Martes 17 de marzo de 2015, p. 5
(Publicado el 10 de noviembre de 1997) (Fragmento)
El chiste es que el pobre perdió un ojo. Nos dimos cuenta de casualidad porque no se quejaba. En esa época sólo se quejaba y de una manera absolutamente cinematográfica –con aullidos estremecedores–, cuando la alarma de algún coche se quedaba encendida. Una de las vecinas se dio cuenta, y compadecida, recolectó algo de dinero en el edificio y lo llevó al veterinario. El Sami se comportó como un héroe. No mordió a nadie, no se quejó, ni orinó el coche. Los vecinos, impresionados por su estoicismo nos cooperamos para el retazo con hueso y las medicinas. Gente a la que sólo conocíamos de vista se acercaban para preguntar por él. El Sami abría su único ojo y movía las orejas hacia adelante, mientras, a su alrededor, vecinos que antes se ignoraban estudiadamente, se informaban del estado de sus vidas. El Sami se convirtió en el cemento universal.

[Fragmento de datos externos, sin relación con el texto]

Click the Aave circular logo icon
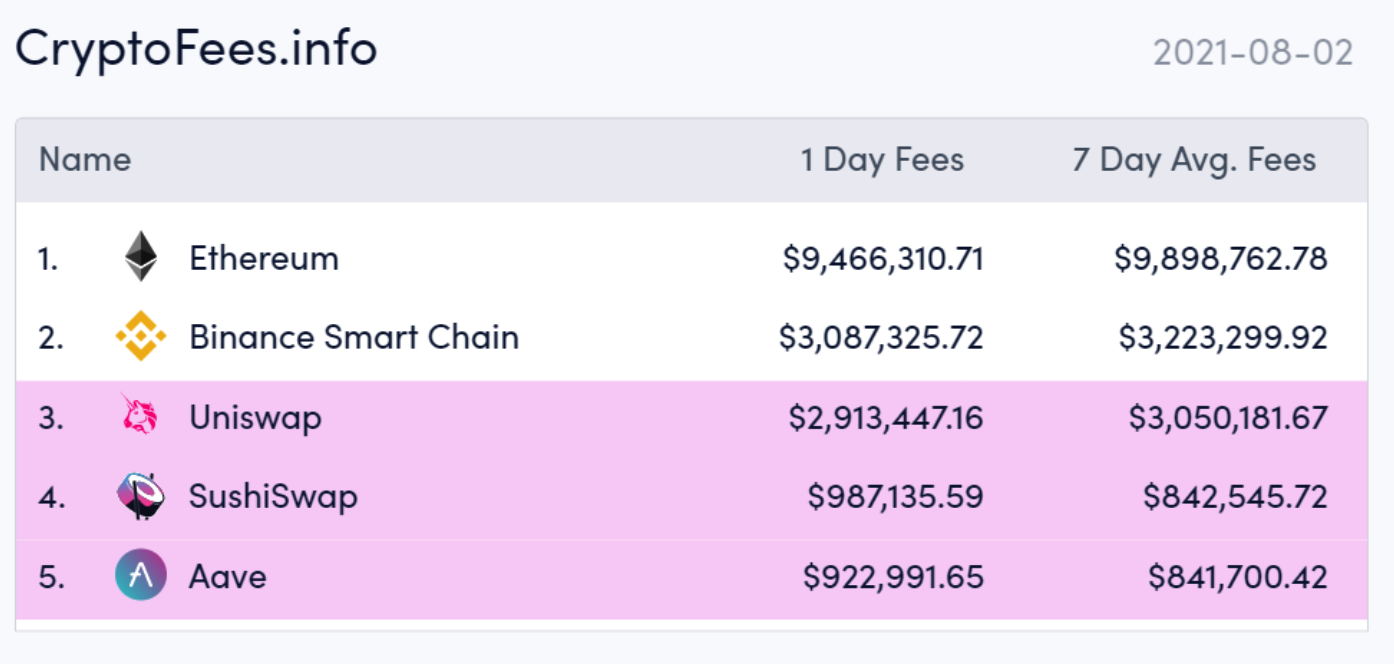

Hace poco, y tal vez era de esperarse, lo atropellaron. Un equipo de emergencia, compuesto por la señora de la librería, un señor a quien le digo el licenciado
porque no me sé su nombre, y yo, lo envolvimos en una colchoneta y lo llevamos al veterinario. Allá llegó otra copropietaria, a darle de besos en la nariz. Con el aliento que tiene. La veterinaria, contagiada por el espíritu de la reunión, llamaba al perro tocayo
, ya que ella se llama Samantha.
Antes de que entrara a cirugía, el licenciado y la señora de la librería le dieron una apresurada sesión de una especie de transmisión de buenas vibras llamada reiki. Los veterinarios no salían de su asombro. Yo tampoco.